A simple way to overcome this is by adding read replicas and only use your write instance for writes and high latency sensible queries.
This will also help you with lock/deadlock issues since you will be splitting your reads and writes (caution when you expect those locks to save you from inconsistent behavior on reads)
Use Read Replicas to increase your throughput and resilience
PGBouncer + Connection Pooling
PostgreSQL was built to handle a small number of long-lasting connections.
That’s why it has a relatively small default limit of connections and it’s not uncommon for people to get the error “connection limit exceeded for non-superusers”.
One might be tempted to just increase that limit, but there are better ways.
Postgres will usually complete the same 10,000 transactions faster by doing them 5, 10, or 20 at a time than by doing them 500 at a time.
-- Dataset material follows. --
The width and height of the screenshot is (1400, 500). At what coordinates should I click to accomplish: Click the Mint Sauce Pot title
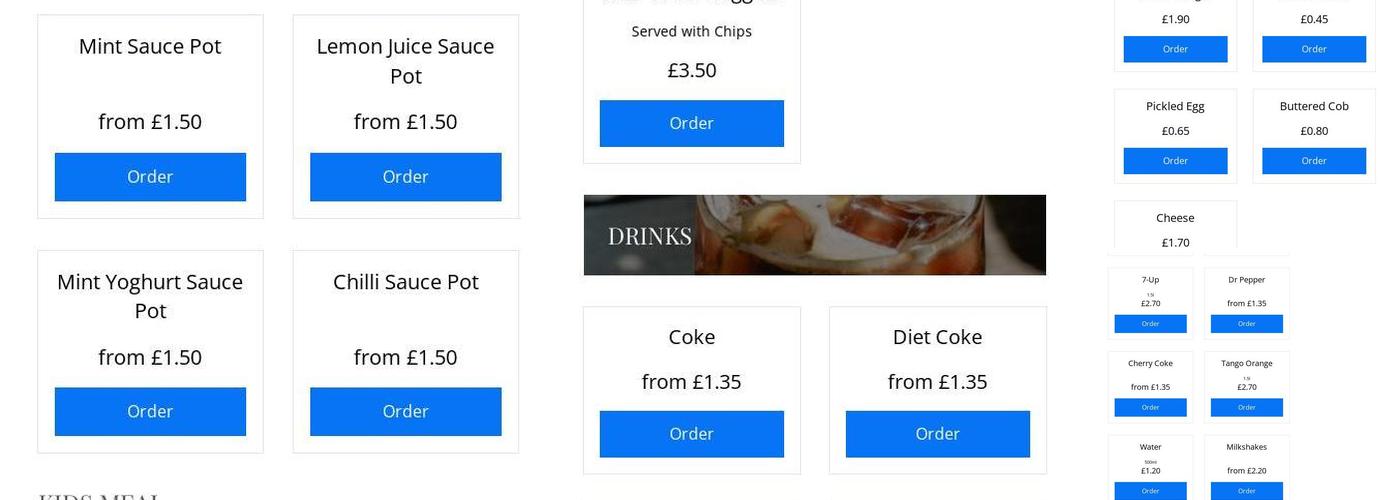(150, 47)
Determining exactly how many should be done at once varies by workload and requires tuning.
Another thing to take into consideration with connections is that creating and destroying them sometimes can be responsible for as much as half of that operation time and resource usage.
Because of that, it’s always recommended to have persistent connections.
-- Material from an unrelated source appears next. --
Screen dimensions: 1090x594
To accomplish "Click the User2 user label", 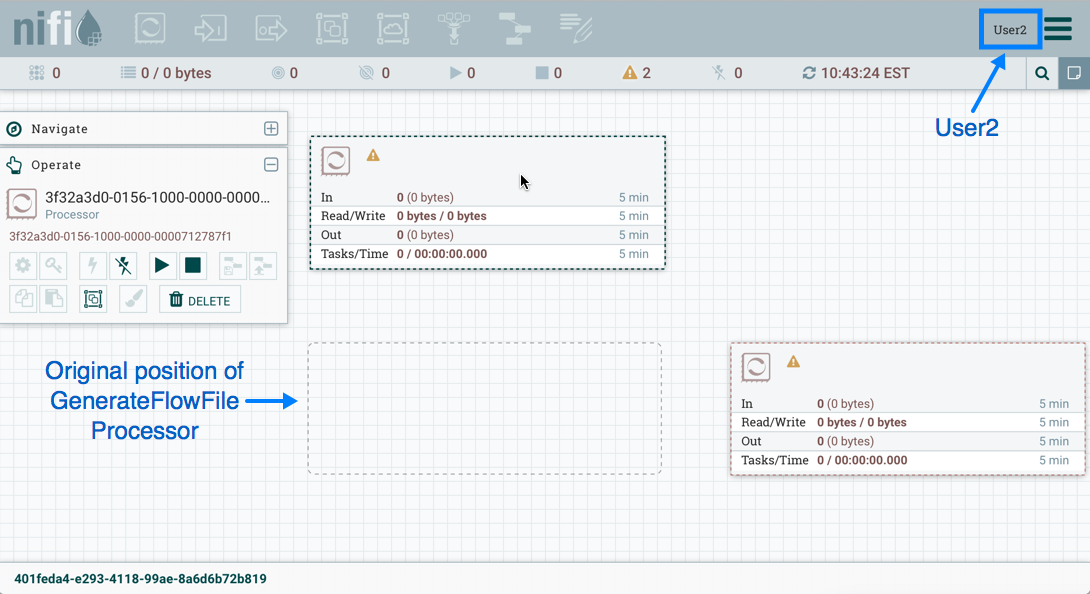I will (1010, 30).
This, in turn, will just exacerbate the previous limit issue.
So how can we solve this?
The answer is using a connection pool. Sometimes the framework you’re using offers that (like SQLAlchemy), other times you might need a specialized tool.
But if you’re using multiple machines to serve your API (as you probably are), you will run into the previous problem again since your framework pooler will only be responsible for managing the instance it’s running on.
When you have multiple servers, a good solution is using PGBouncer.
This amazing tool will allow you to connect multiple servers to it instead of connecting directly to Postgres.
It will queue incoming connections when the concurrent amount is greater than the one specified by you.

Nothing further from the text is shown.